Please gather every line of the data below that contains the word "screenshot".

### GIVEN INFORMATION
....................
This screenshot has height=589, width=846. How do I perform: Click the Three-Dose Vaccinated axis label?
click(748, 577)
....................
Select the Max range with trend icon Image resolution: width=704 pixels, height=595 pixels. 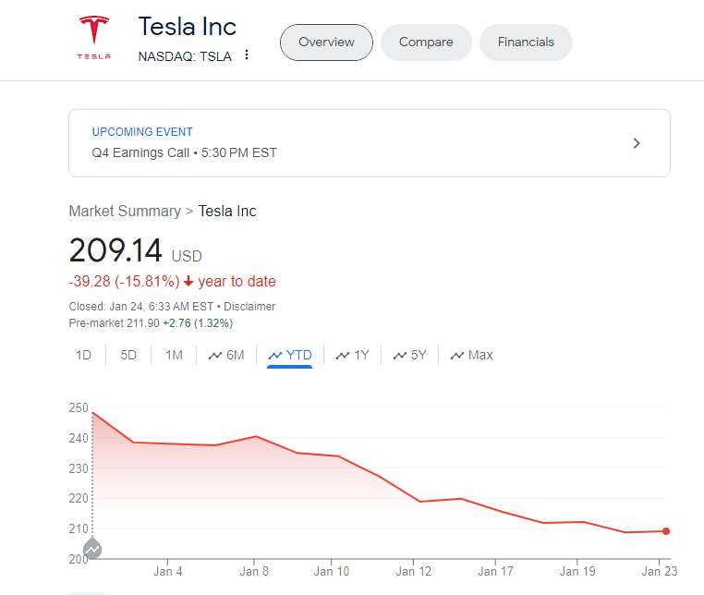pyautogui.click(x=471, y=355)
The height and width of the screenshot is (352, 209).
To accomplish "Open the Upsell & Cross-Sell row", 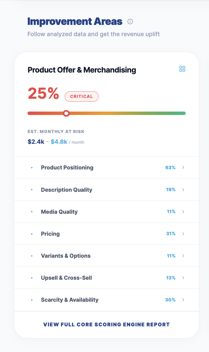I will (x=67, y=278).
....................
### COMPLETE ANSWER
This screenshot has height=589, width=846. How do I perform: Click the Three-Dose Vaccinated axis label?
The height and width of the screenshot is (352, 209).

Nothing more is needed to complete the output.